San Juan Bosco (1815-1888). Fundador de la Congregación Salesiana (Salesianos). Vivió la reunificación política de Italia y la pérdida de los Estados Vaticanos por parte de la Iglesia Católica. Fue coetáneo de Carl Marx 1818-1883.
El siglo XIX fue una época convulsa en Europa. La Revolución Industrial produjo profundos cambios sociales no bien resueltos: aumento de la riqueza para algunos y una gran injusticia social para las clases bajas (mano de obra barata). Surge el materialismo nihilista, el romanticismo, se suceden las guerras y los desastres naturales, pero también los inventos e importantes avances científicos. Aparecen los sindicatos obreros y la lucha de clases. En este contexto socioeconómico y político San Juan Bosco se convierte en un faro espiritual e intelectual. Comprendió que en la educación de los jóvenes se encontraba la verdadera revolución social y la "salvación individual" del hombre.
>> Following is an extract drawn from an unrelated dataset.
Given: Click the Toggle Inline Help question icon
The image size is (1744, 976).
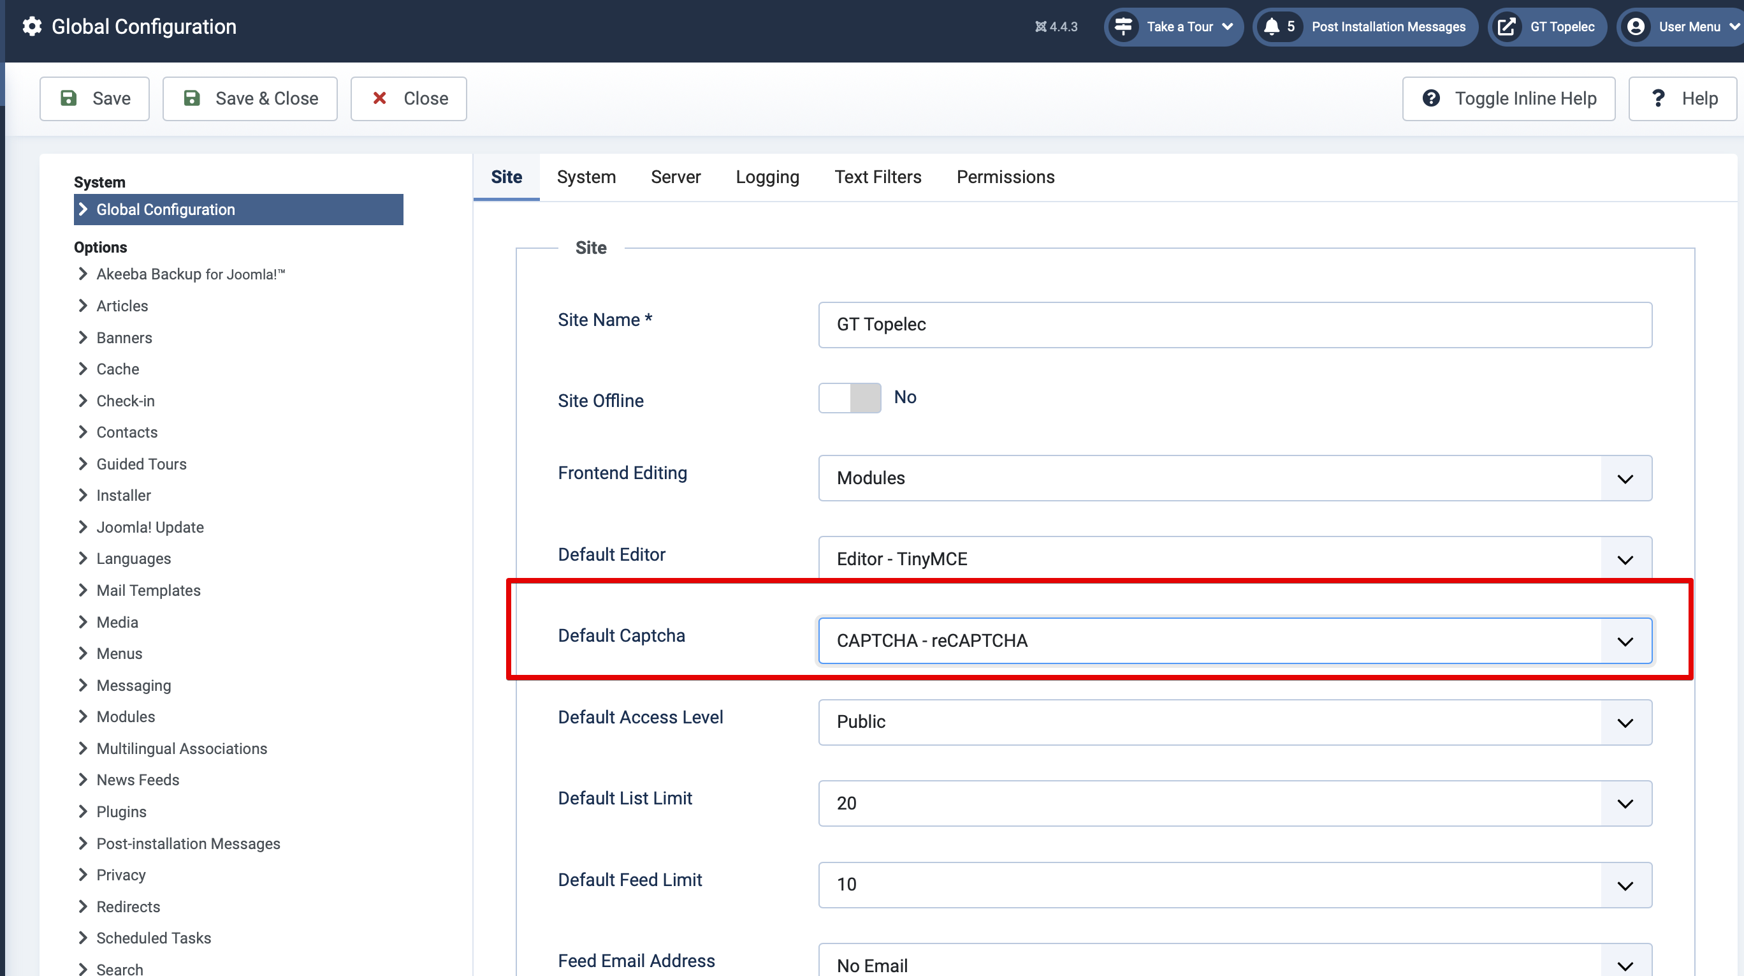Looking at the screenshot, I should pos(1431,98).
A San Juan Bosco se le atribuyen cientos de milagros, fue una gran persona y su herencia sigue dando frutos a la sociedad ofreciendo educación y formación de calidad a jóvenes de cualquier procedencia. Le traigo a Dormir para Soñar porque tuvo muchísimo sueños premonitorios. El primero con nueve años. "Me pareció estar en un patio del colegio. Había muchos muchachos que decían palabras feas y yo me lancé a golpearles. Entonces apareció alguien y me dijo: No con los puños, sino con amabilidad vencerás a estos muchachos. Le pregunté que quién era. Él respondió: Yo soy el Hijo de Aquella a quien tu madre te enseñó a saludar tres veces al día. Mi nombre pregúntaselo a mi Madre. De repente apareció una Mujer majestuosa y me di cuenta de que los niños habían desaparecido y en su lugar había animales de todo tipo. Ella me dijo: Hazte humilde, fuerte y robusto…y lo que tú veas que sucede a estos animales, tú lo tendrás que hacer con mis hijos. Miré alrededor y vi que los animales se habían convertido en mansos corderos. Yo no entendía lo que estaba pasando. Ella me dijo: A su tiempo lo comprenderás".
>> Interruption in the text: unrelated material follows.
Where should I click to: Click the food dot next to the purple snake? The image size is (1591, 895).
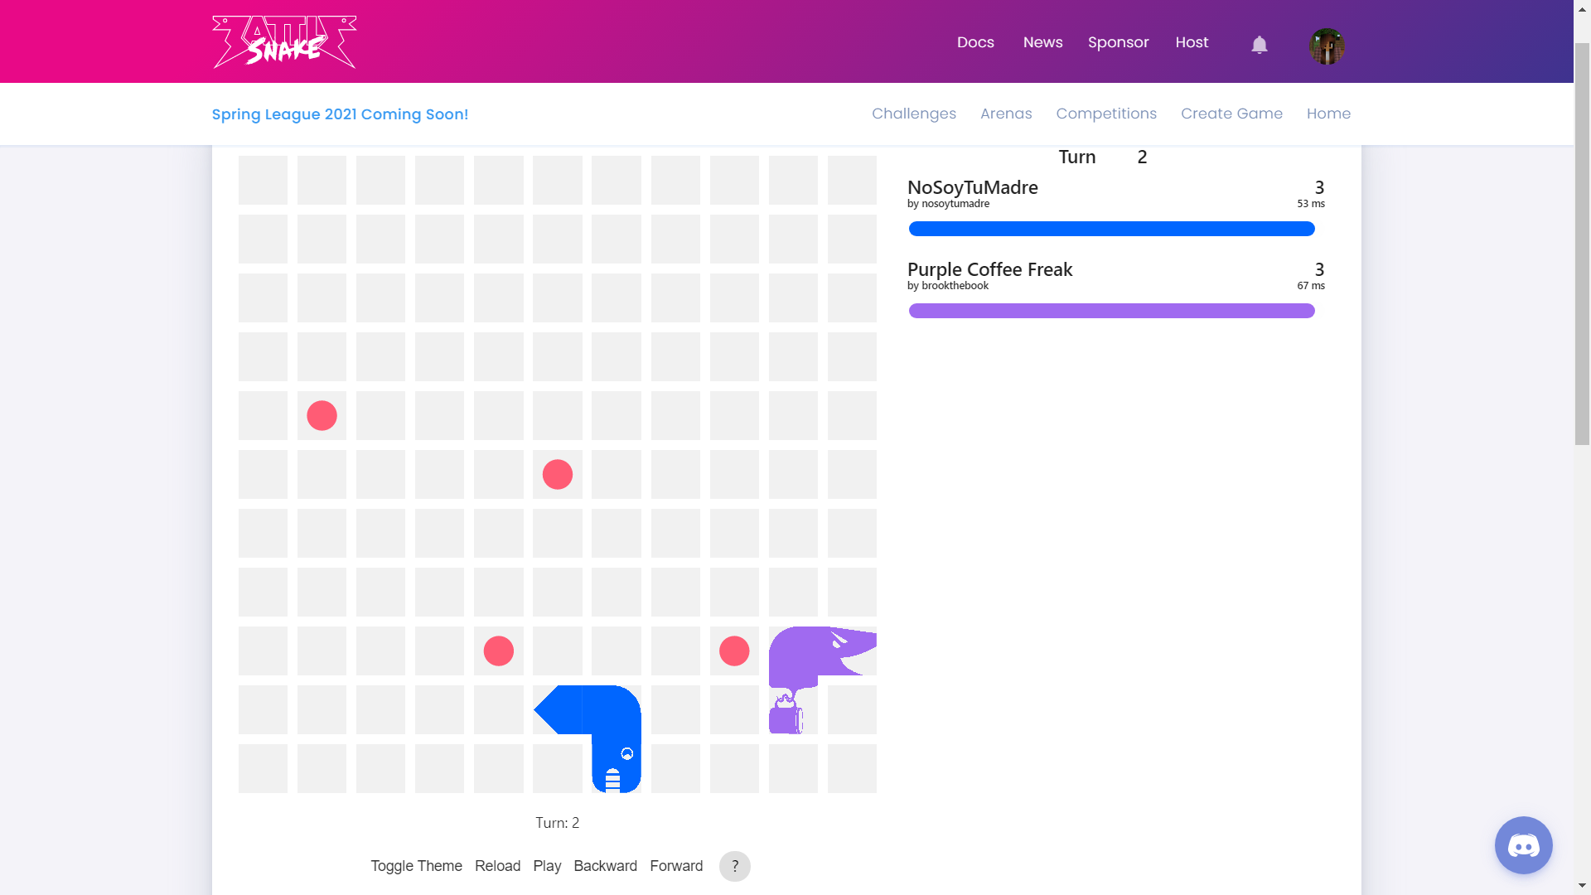[734, 651]
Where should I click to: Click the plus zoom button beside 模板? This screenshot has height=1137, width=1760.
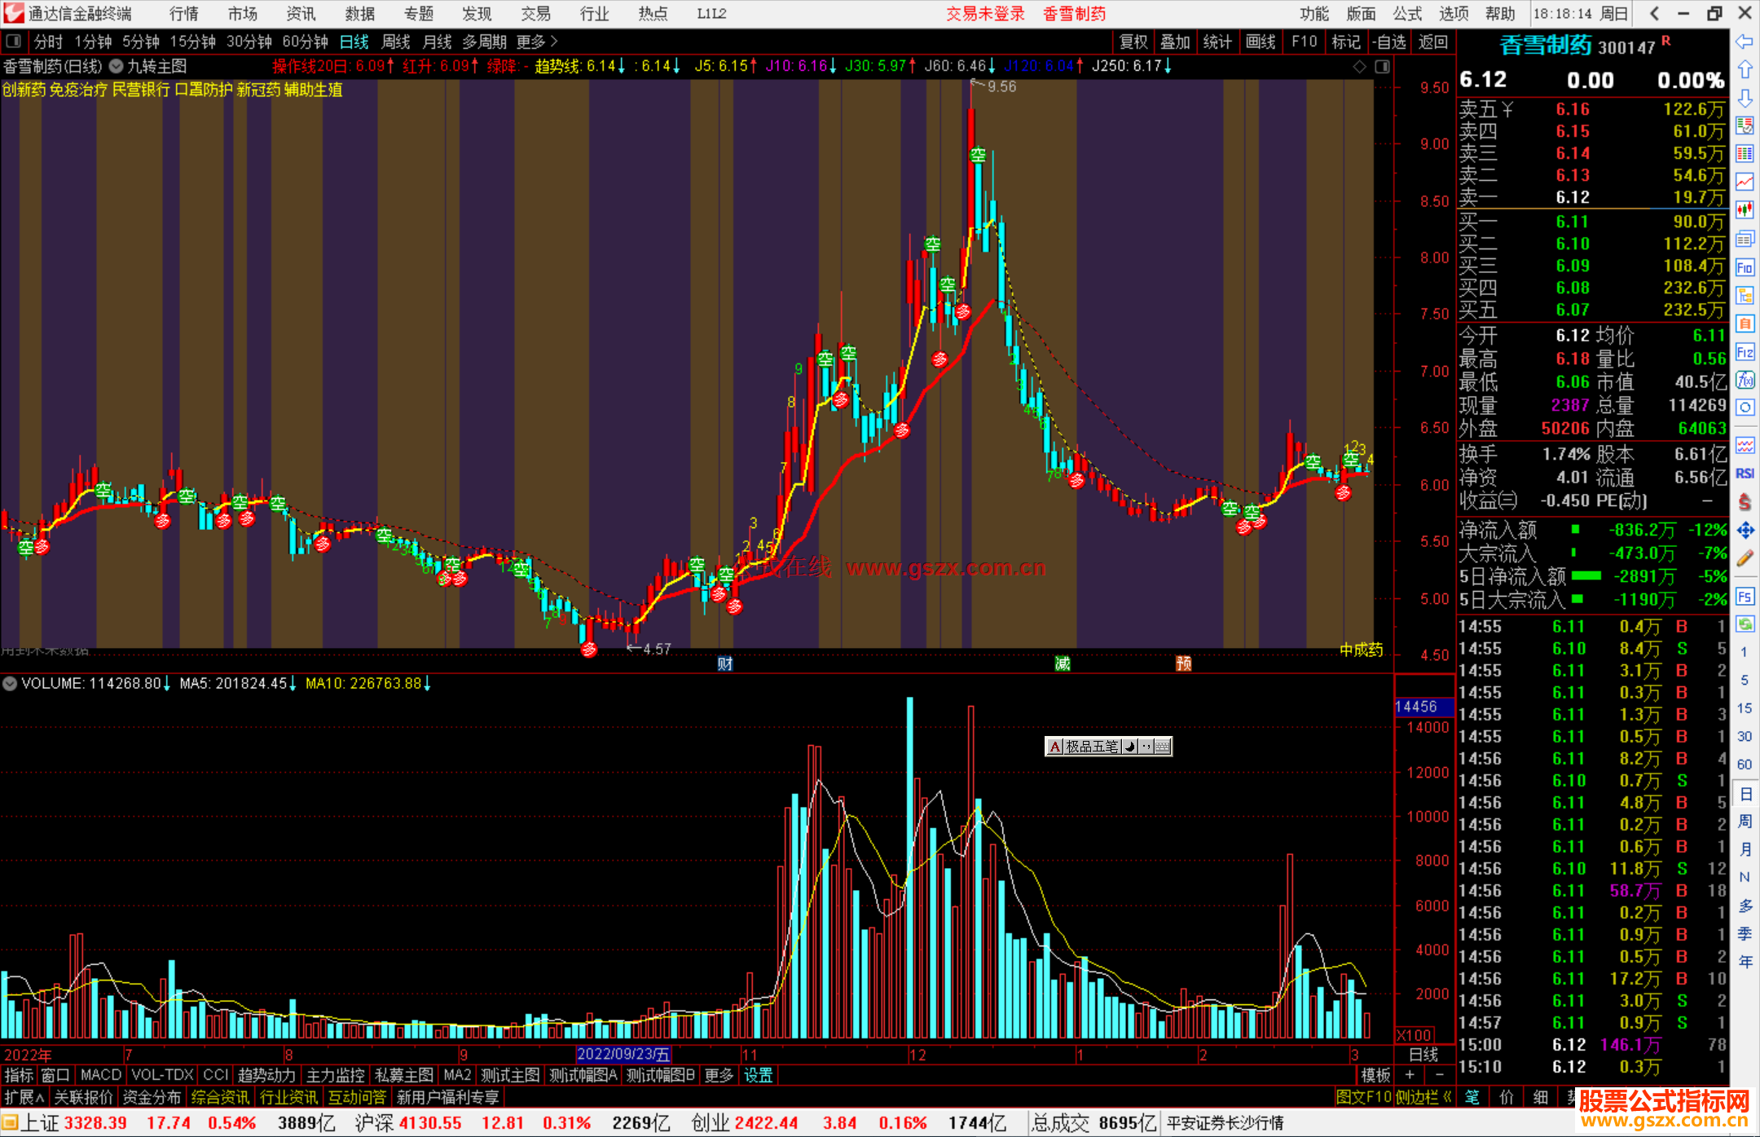point(1410,1075)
En el último sueño, poco antes de su muerte, la Virgen María le reprocha que no hable del buen uso que debe hacerse de las riquezas. "Ella se queja de que los sacerdotes no se atrevan a hablar de este argumento desde la cátedra sagrada".
Dar limosna y repartir entre los necesitados una parte de la riqueza personal es un argumento recurrente en las conferencias de San Juan Bosco. "Dad, dad mucho, antes de que los pobres …… vengan a exigir con violencia lo que deberíais haber repartido de buena gana".
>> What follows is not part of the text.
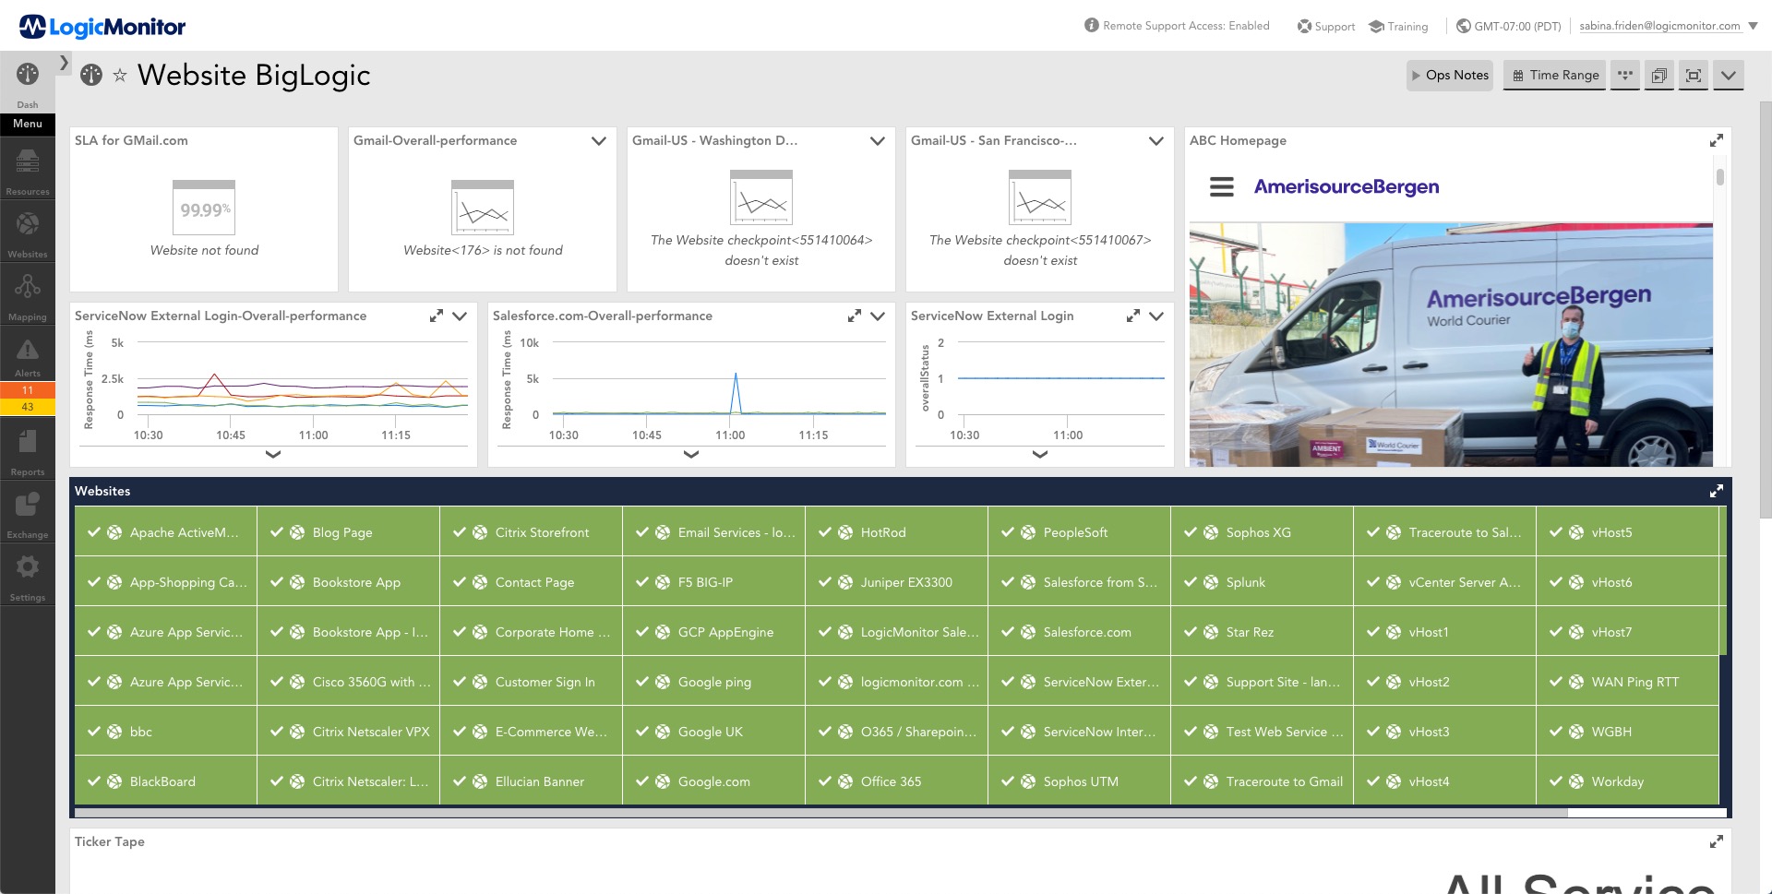The height and width of the screenshot is (894, 1772).
Task: Select Resources in the left sidebar
Action: (27, 171)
A este respecto el santo refiere un sueño en el que ve a ricos ganaderos y agricultores quejándose porque no tenían pastos para el ganado. Luego ve unas maletas que nadie lograba abrir, él lo consigue, abre una de ellas y estaba llena de dinero. Una voz le explicó en el sueño: Es el dinero de los ricos que pasará a los pobres, mientras que los ricos no lo podrán emplear. Muchos ricos perderán lo que tienen y serán expropiados.
La Iglesia Católica es protagonista de muchos sueños del santo que presagiaron las dificultades que esperaban a la Iglesia y a los cristianos en tiempos venideros. En uno de los sueños un gran barco y muchas pequeñas barcas eran azotados por los elementos en el mar y atacadas por naves enemigas. De pronto surgen dos columnas del fondo del mar junto a las que se protegen mientras que un fuerte oleaje aleja a las naves enemigas. "La Iglesia pasará por tiempos críticos y sufrirá graves daños, pero al final el Cielo mismo intervendrá para salvarla…", interpretó el santo.
Sueños repetitivos le avisaron de la próxima muerte de algunos miembros de la Casa Saboya, la familia real en el trono de Italia en aquel momento.

La biografía de San Juan Bosco se puede consultar en multitud de libros y en páginas webs.